苯妥英(phenytoin)是一种全世界广泛使用的抗癫痫药物,最近在躁郁症病人的临床研究显示,和其他治疗躁郁症病人的抗痉挛药物如carbamazepine或valproate比较,苯妥英除了有抗痉挛的效果外,可能还多一个稳定情绪的作用。在2010年三月份实验生物及医学(Experimental Biology and Medicine)期刊发表的研究,Veronica Mariotti 及同事利用DNA微阵列技术在大鼠脑部找寻受苯妥英作用而影响的基因表达,探讨可能影响情绪稳定的分子基础。
和未处理的动物比较,苯妥英治疗一个月的大鼠在下视丘多了508个不同的基因表达,在额叶皮质区多了62个基因,这些基因参与包括GABA受体、麸氨酸神经传导、神经保护、以及其他被认为和调节情绪有关的基因,有些基因和传统稳定情绪的药物如锂盐或Valproate 所调节的基因是一样的。
因此这研究的发现指出长期服用苯妥英可以改变参与情绪调节的基因,以及已知可以稳定情绪的基因表达,Mariotti博士说明"这研究提供一个初步的结果了解苯妥英有潜力作为一个情绪稳定剂的分子作用机制,或是更广泛地,双极性躁郁症的病态生理。"
这研究是意大利比萨大学医学院实验病理系分子生物学实验室的Silvia Pellegrini博士和以色列贝尔谢巴的内盖夫本-古里安大学健康科学院精神科部门的Galila Agam以及R.H. Belmaker教授的实验室共同合作的成果。

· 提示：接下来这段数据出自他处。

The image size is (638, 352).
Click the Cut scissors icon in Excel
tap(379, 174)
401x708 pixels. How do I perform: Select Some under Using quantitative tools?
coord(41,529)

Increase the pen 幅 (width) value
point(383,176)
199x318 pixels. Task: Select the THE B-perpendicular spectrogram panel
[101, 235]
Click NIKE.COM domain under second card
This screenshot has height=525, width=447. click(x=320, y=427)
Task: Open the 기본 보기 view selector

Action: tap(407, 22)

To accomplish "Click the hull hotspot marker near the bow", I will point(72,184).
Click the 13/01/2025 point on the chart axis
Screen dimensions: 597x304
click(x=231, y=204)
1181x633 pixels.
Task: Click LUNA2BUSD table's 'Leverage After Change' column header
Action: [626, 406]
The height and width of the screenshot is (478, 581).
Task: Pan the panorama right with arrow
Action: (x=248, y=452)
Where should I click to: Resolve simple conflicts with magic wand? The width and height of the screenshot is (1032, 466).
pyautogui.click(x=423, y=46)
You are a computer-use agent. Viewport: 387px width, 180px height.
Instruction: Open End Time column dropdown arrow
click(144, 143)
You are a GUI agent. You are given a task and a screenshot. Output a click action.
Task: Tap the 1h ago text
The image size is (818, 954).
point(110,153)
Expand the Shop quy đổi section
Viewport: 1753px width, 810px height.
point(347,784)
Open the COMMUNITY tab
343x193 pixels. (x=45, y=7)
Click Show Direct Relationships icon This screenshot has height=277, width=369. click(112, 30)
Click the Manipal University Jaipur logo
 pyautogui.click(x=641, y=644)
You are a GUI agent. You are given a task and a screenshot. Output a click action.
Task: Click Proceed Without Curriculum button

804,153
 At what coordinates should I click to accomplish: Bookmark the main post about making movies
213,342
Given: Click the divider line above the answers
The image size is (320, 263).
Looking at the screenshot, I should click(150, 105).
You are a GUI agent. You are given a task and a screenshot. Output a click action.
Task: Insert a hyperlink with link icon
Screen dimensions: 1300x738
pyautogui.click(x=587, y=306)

实验生物及医学期刊主编Steven R. Goodman说,"Mariotti及同事提供大鼠给予苯妥英后在基因表达上非常有趣的结果,这发现有助于我们了解使用这个抗癫痫药物带来改变情绪的效果。"(生物谷Bioon.com)
生物谷推荐原文:
Exp.Biol.Med. 2010;235:300-310 doi:10.1258/ebm.2009.009225
Effect of prolonged phenytoin administration on rat brain gene expression assessed by DNA microarrays
Veronica Mariotti1, Erika Melissari1, Shirly Amar2, Angela Conte3, Robert Haim Belmaker2, Galila Agam2, and Silvia Pellegrini1,
Preliminary clinical trials have recently shown that phenytoin, an antiepileptic drug, may also be beneficial for treatment of bipolar disorder. To examine molecular mechanisms of action of phenytoin as a potential mood stabilizer, DNA microarrays were used to study the effect of phenytoin on gene expression in the hippocampus and frontal cortex of Sprague–Dawley rats. While our particular interest is in bipolar disorder, this is the first DNA microarray study on the effect of phenytoin in brain tissue, in general. As compared with control rats, treated rats had 508 differentially expressed genes in the hippocampus and 62 in the frontal cortex. Phenytoin modulated the expression of genes which may affect neurotransmission, e.g. glutamate decarboxylase 1 (Gad1) and -aminobutyric acid A receptor, alpha 5 (Gabra5). Phenytoin also exerted an effect on neuroprotection-related genes, namely the survival-promoting and antioxidant genes v-akt murine thymoma viral oncogene homolog 1 (Akt1), FK506 binding protein 12-rapamycin associated protein 1 (Frap1), glutathione reductase (Gsr) and glutamate cysteine ligase catalytic subunit (Gclc). The expression of genes potentially associated with mechanisms of mood regulation such as adenylate cyclase-associated protein 1 (Cap1), Glial Fibrillary Acidic Protein (Gfap) and prodynorphin (Pdyn) was also altered. Some of the above genes are regarded as targets of classical mood stabilizers and their modulation supports the clinical observation that phenytoin may have mood-stabilizing effects. The results may provide new insights regarding the mechanism of action of phenytoin and genes found differentially expressed following phenytoin administration may play a role in the pathophysiology of either bipolar disorder or epilepsy.